Return to nature in Farm Chokchai, a boutique camping destination. Going back to nature is made more comfortable with boutique tents with air-conditioning.

Simplicity and nature are key words. All toilets and bathroom cubicles face the woods; one side of the wall is floor-to-ceiling glass with no curtains.

The person taking a shower next to you will not see you stark naked, but the trees and its creatures certainly will.

A touch of Western cowboy greets visitors at Thong Somboon Club, with activities suited for families. I-San’s playground offers go-cart, cart-cross, bumper boat, luge, ATV and cowboy and Indian shows. Sleep in traditional Western traveling caravan tents or Indian huts.

If that’s not enough, head back to the city to the new Siam Ocean World in Bangkok, which boasts the largest aquarium in Southeast Asia. Dive with sharks or walk with sharks in frog suits. There are 30 shows daily, including shark feeding. Or watch a 4D movie and feel the ocean move under you or splash on your face.

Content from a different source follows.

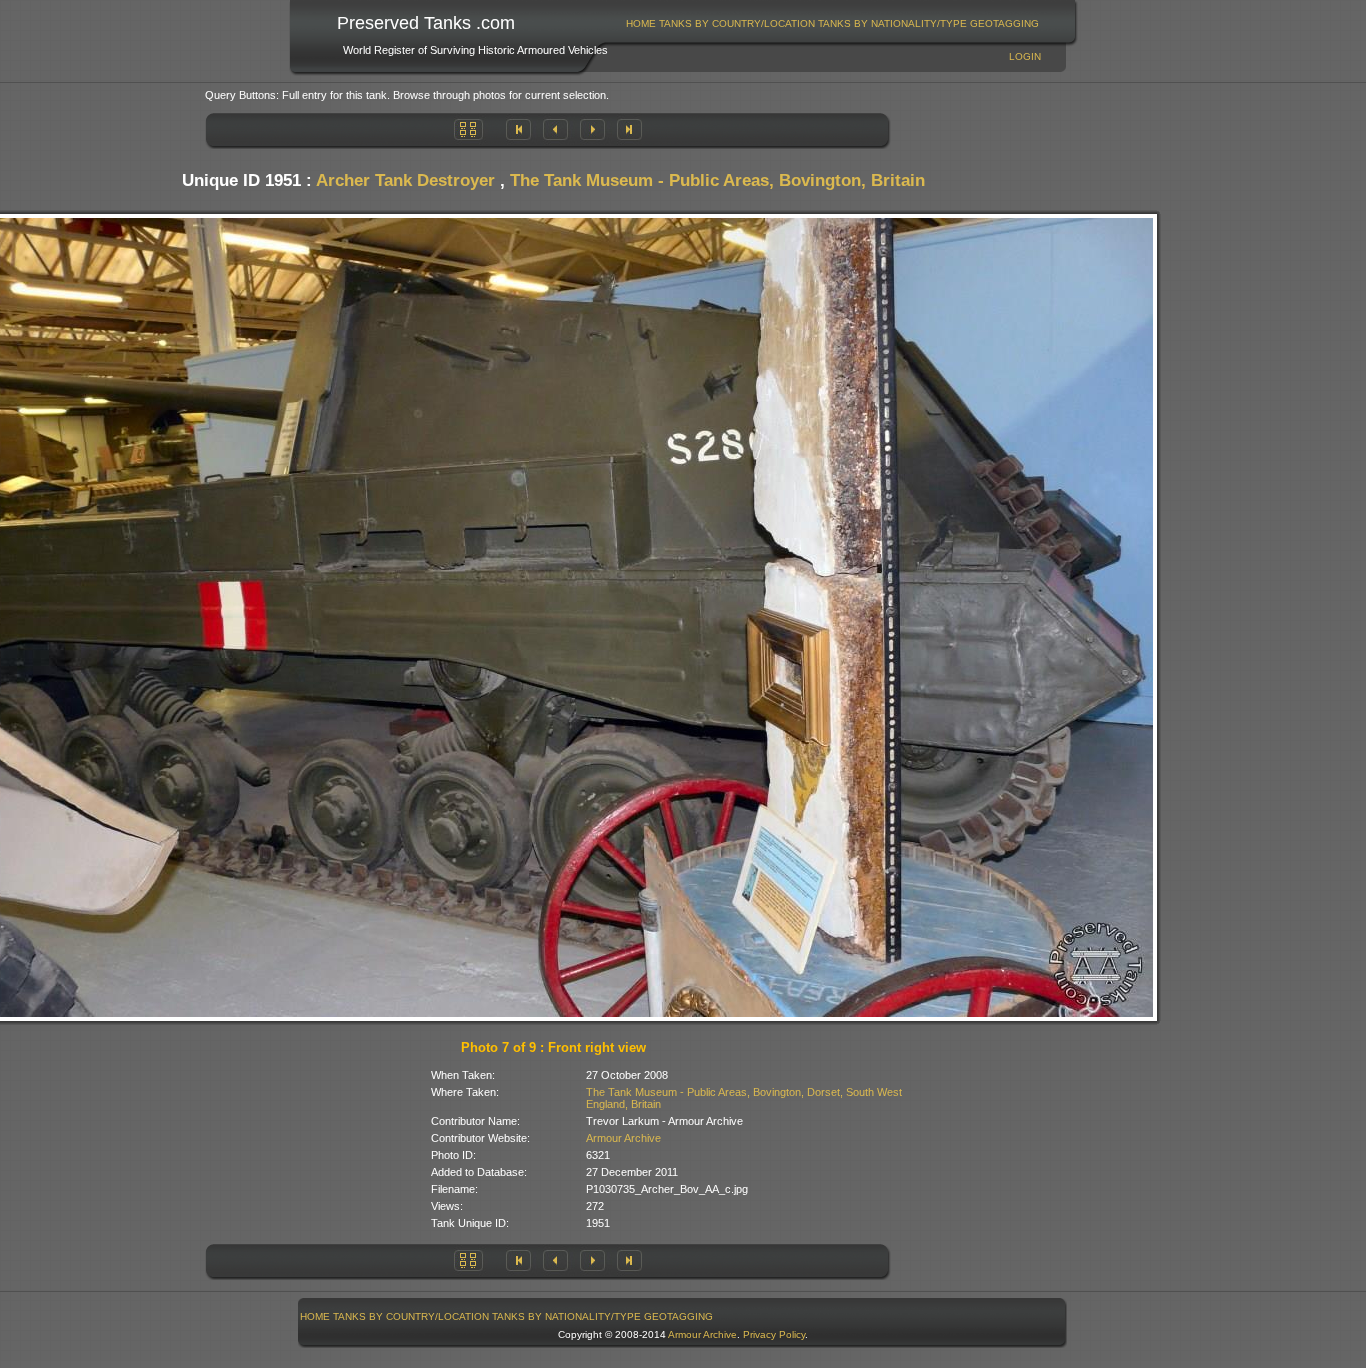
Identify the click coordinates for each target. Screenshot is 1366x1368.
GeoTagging (1004, 23)
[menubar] (833, 23)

In the evening, you can enjoy a spectacular show on the history of Siam and the Thai’s belief in the three realms of the after-life (hell, forest of Himapaan and heaven). Listed in the Guinness Book of World Records as the tallest theater stage in the world, “Siam Niramit: Journey to the Enchanted Kingdom of Siam,” with 150 performers in over 500 costumes, is a must-see for every visitor in Thailand.